*** Task input

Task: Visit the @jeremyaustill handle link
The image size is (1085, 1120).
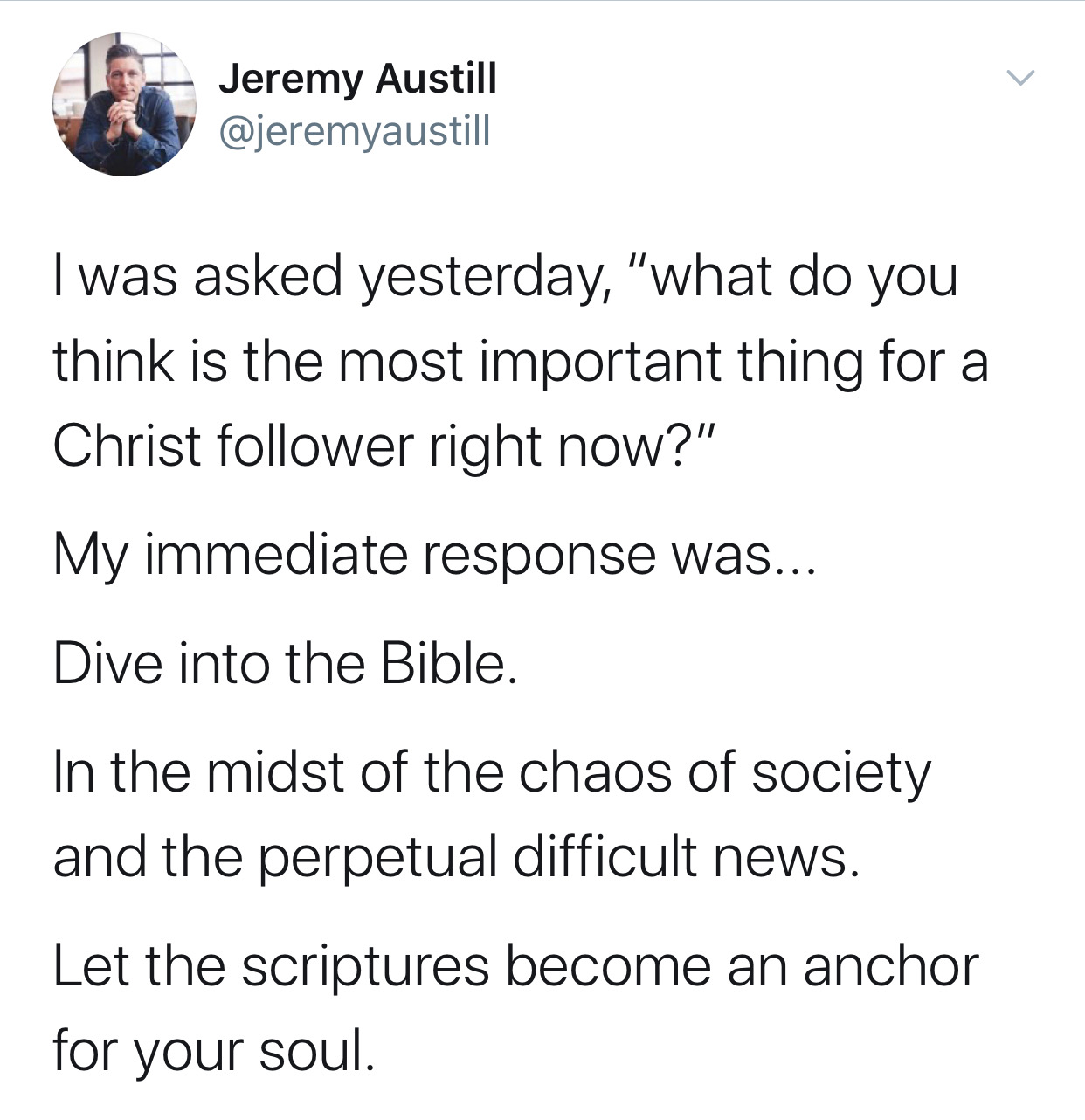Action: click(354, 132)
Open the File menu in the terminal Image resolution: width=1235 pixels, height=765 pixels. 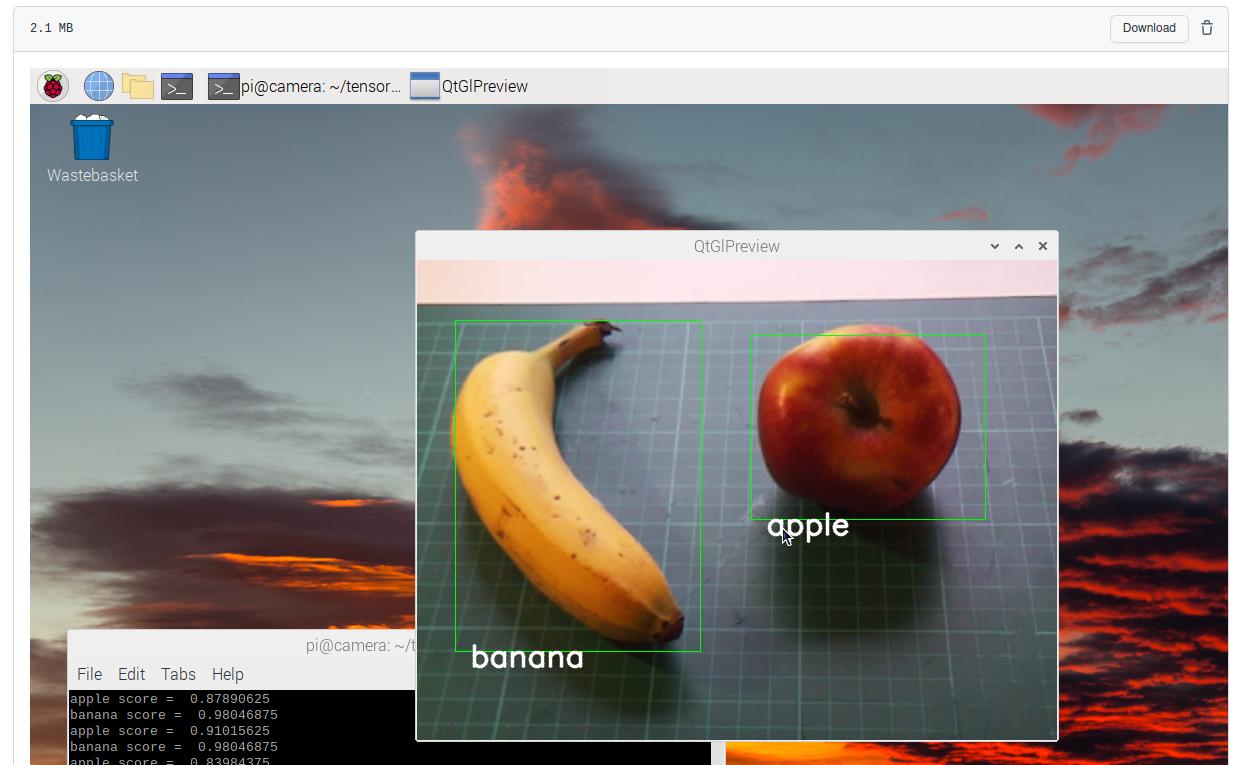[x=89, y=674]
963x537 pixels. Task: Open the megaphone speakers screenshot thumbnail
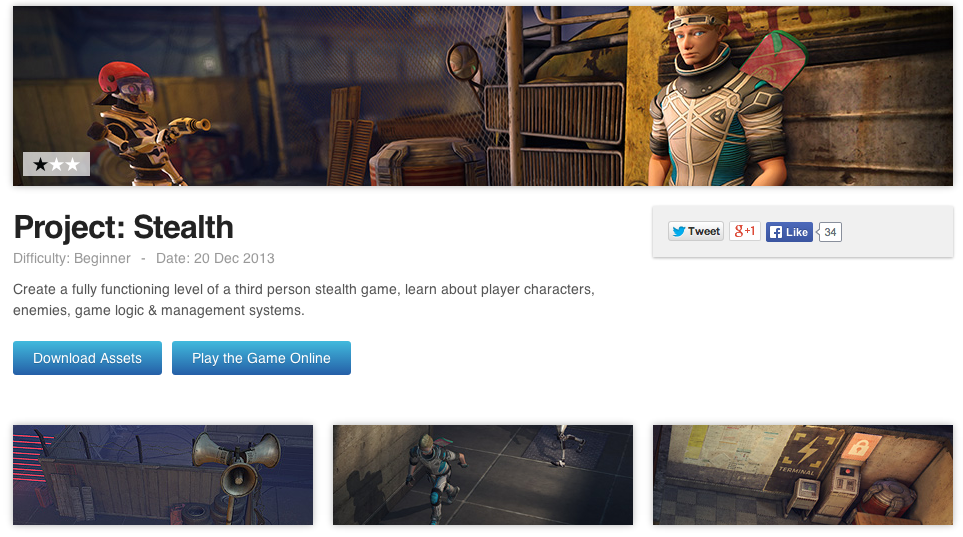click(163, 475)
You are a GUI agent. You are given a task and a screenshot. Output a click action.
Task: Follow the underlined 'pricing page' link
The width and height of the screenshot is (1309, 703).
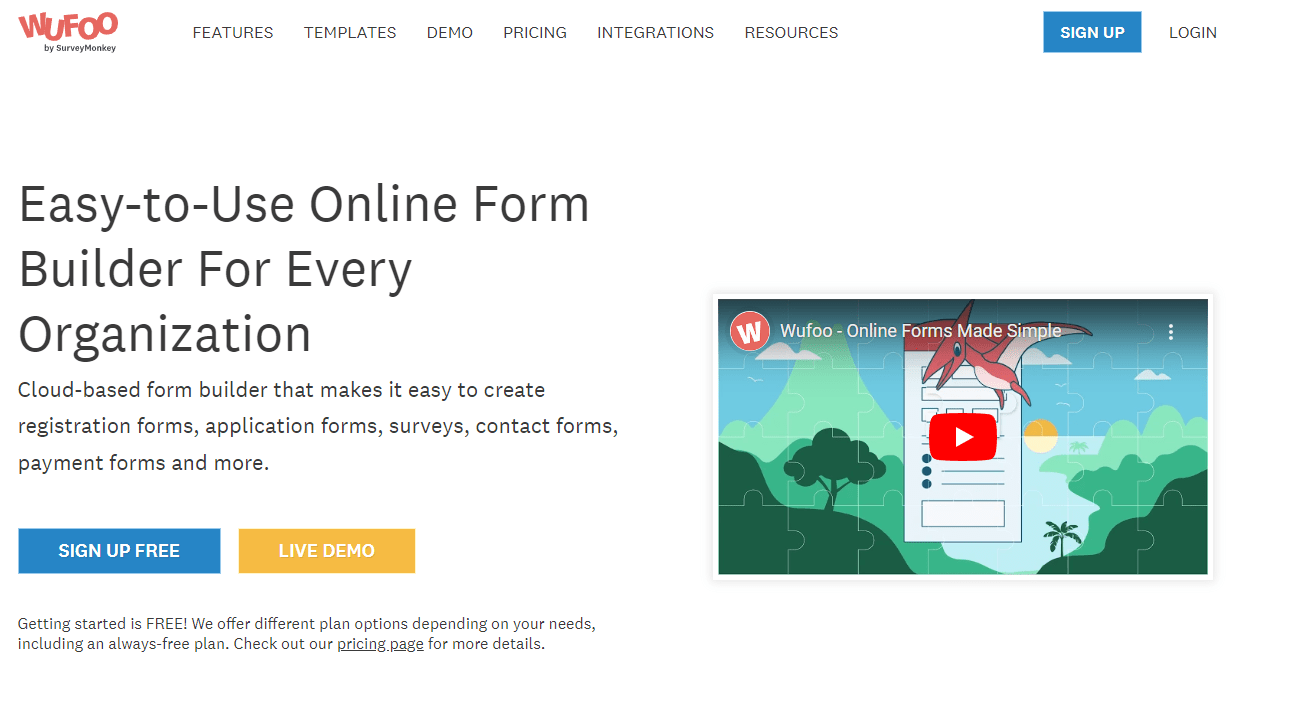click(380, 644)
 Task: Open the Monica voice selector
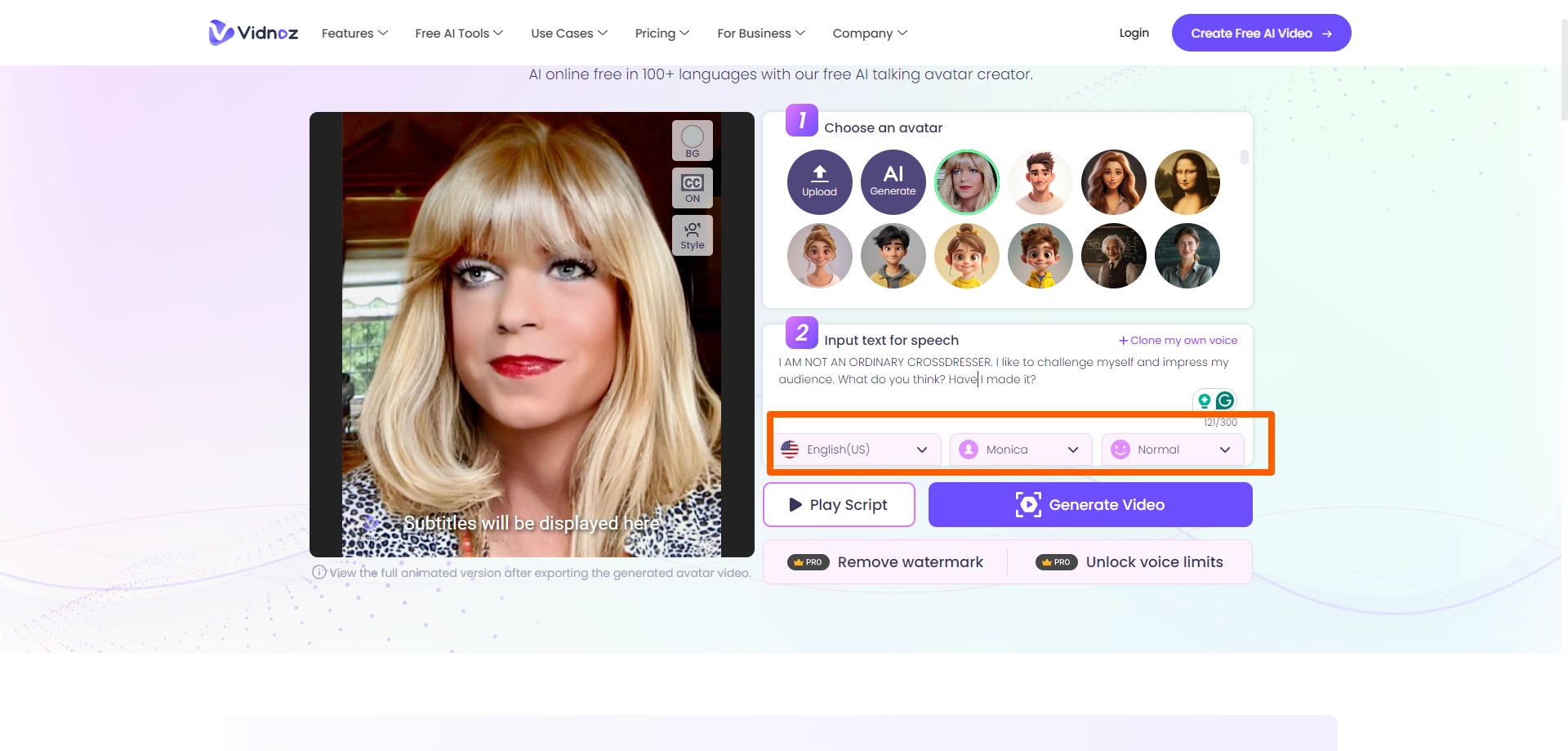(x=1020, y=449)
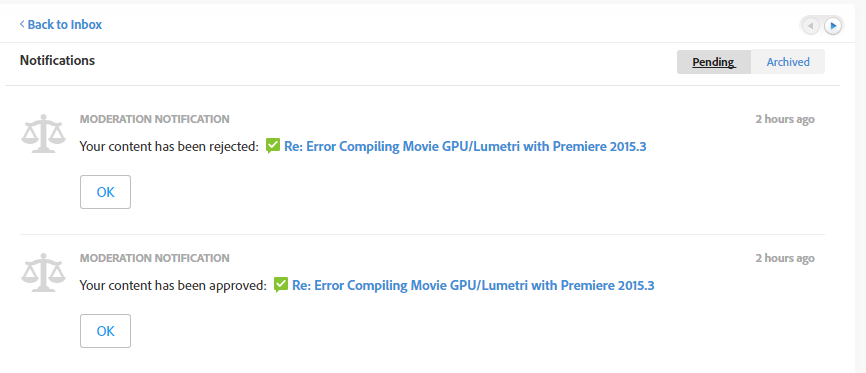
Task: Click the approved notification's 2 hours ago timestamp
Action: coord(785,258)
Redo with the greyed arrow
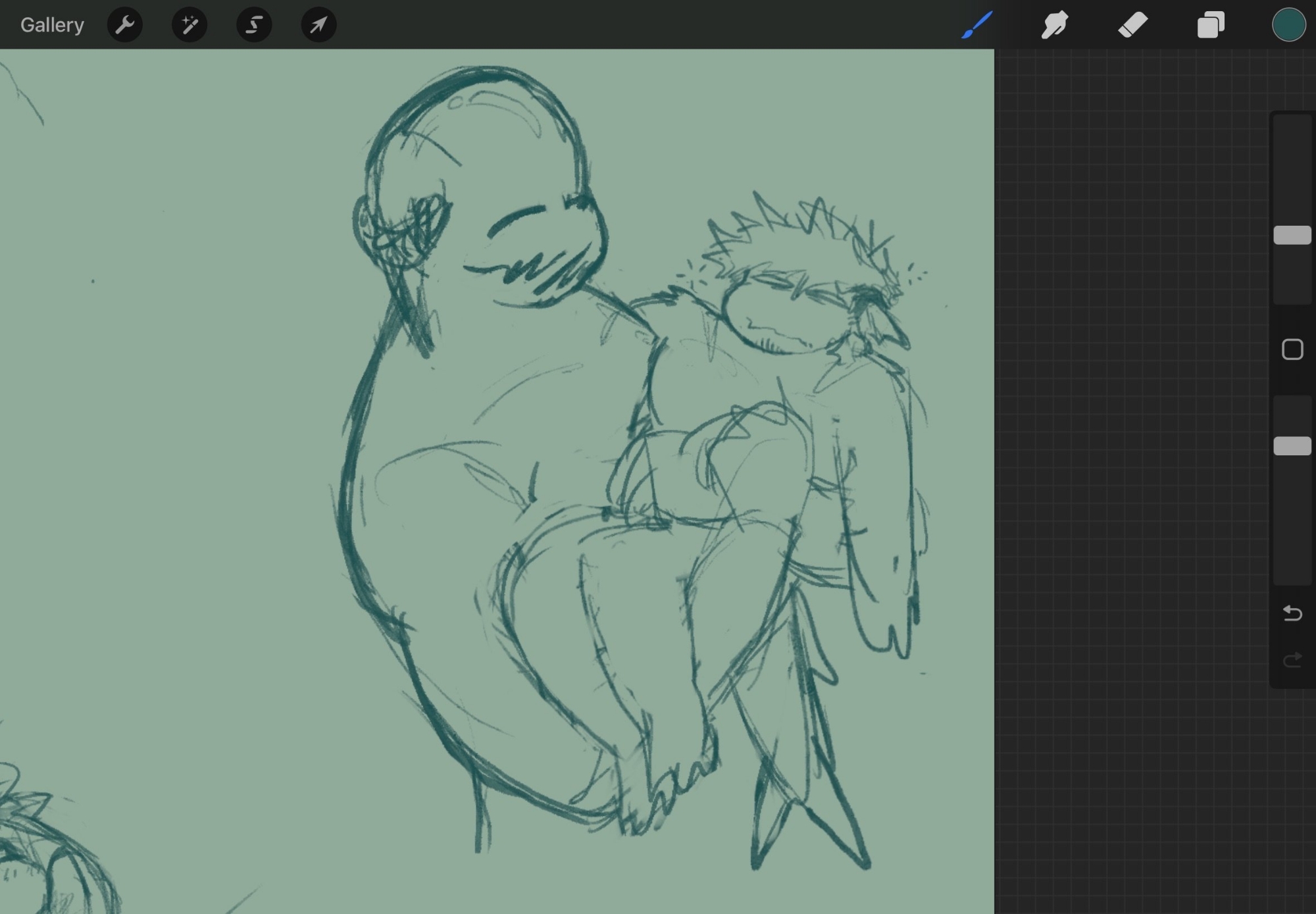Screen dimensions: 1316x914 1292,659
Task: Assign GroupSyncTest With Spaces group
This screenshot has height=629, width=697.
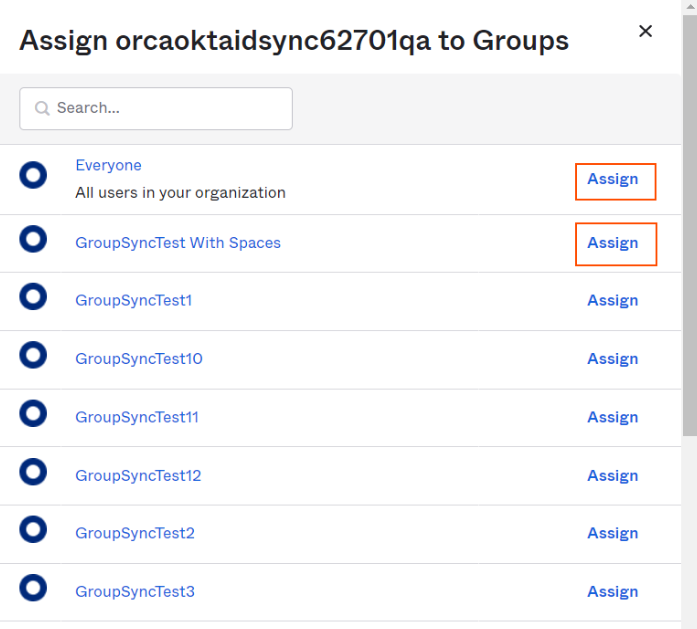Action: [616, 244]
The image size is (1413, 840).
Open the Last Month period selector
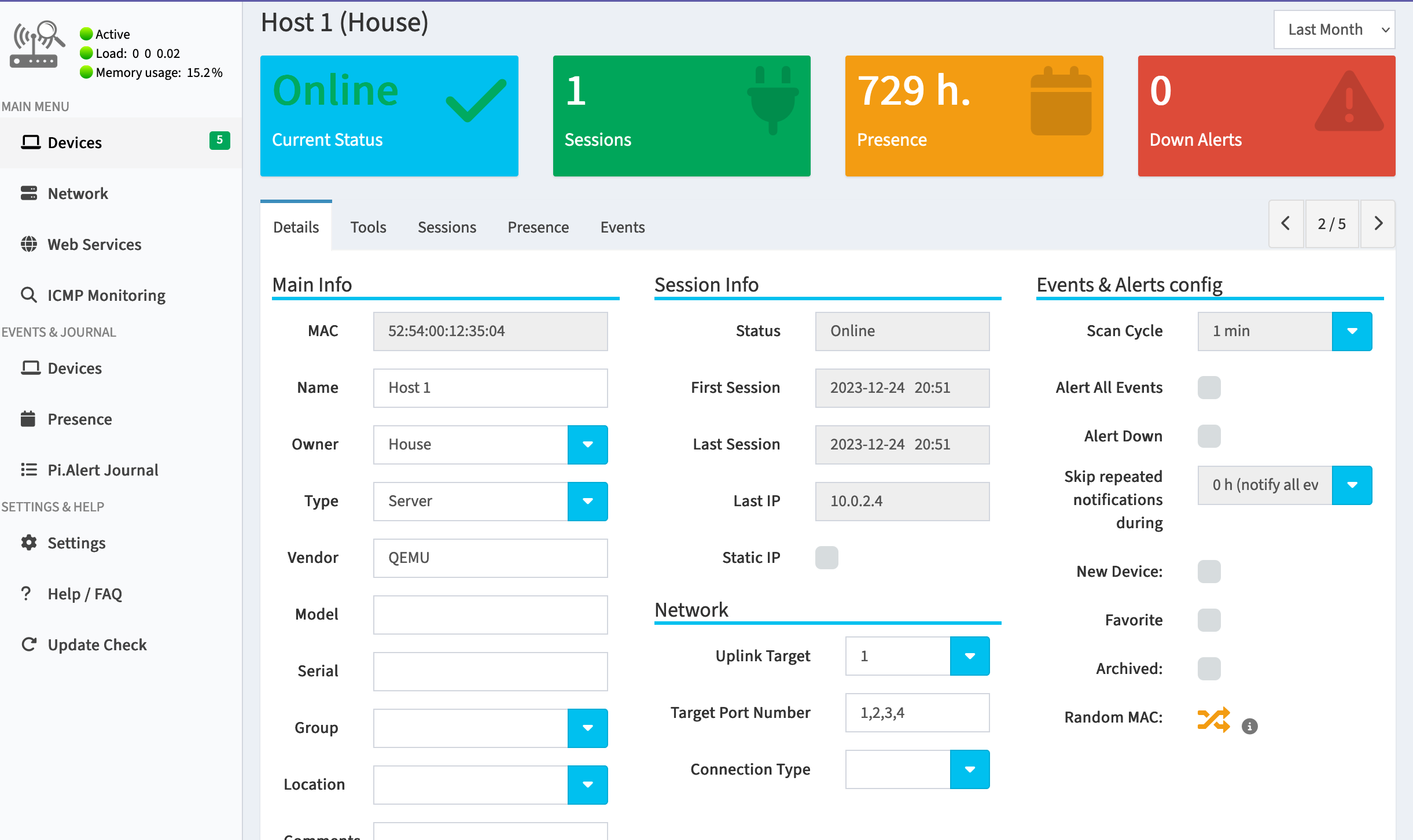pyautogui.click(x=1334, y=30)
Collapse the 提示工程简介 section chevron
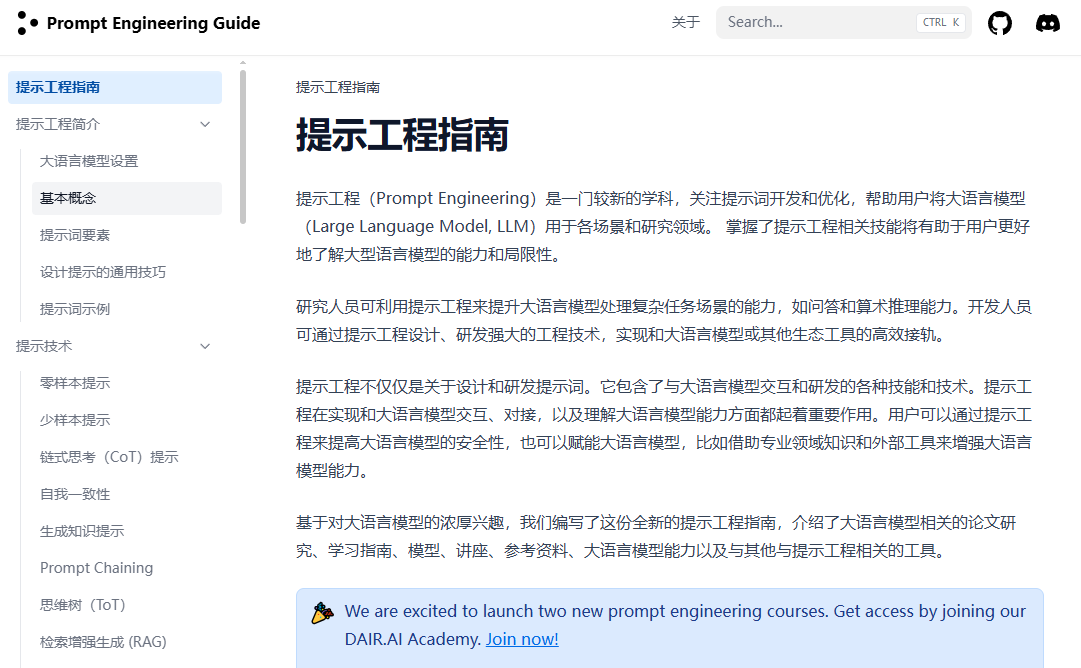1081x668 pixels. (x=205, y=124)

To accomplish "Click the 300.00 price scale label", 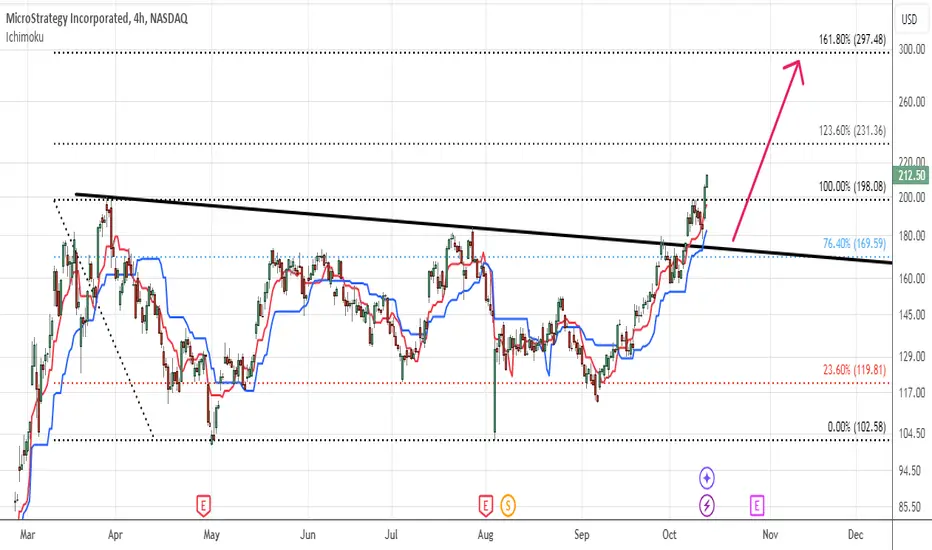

******

## Exercise instructions
Retype the stretch of rows from the line containing "Collapse the 提示工程简介 section chevron" through the end of the rows, leaving the pictures out of your answer.

## Full answer
Collapse the 提示工程简介 section chevron
1081x668 pixels. (x=205, y=124)

To accomplish "Click the 300.00 price scale label", 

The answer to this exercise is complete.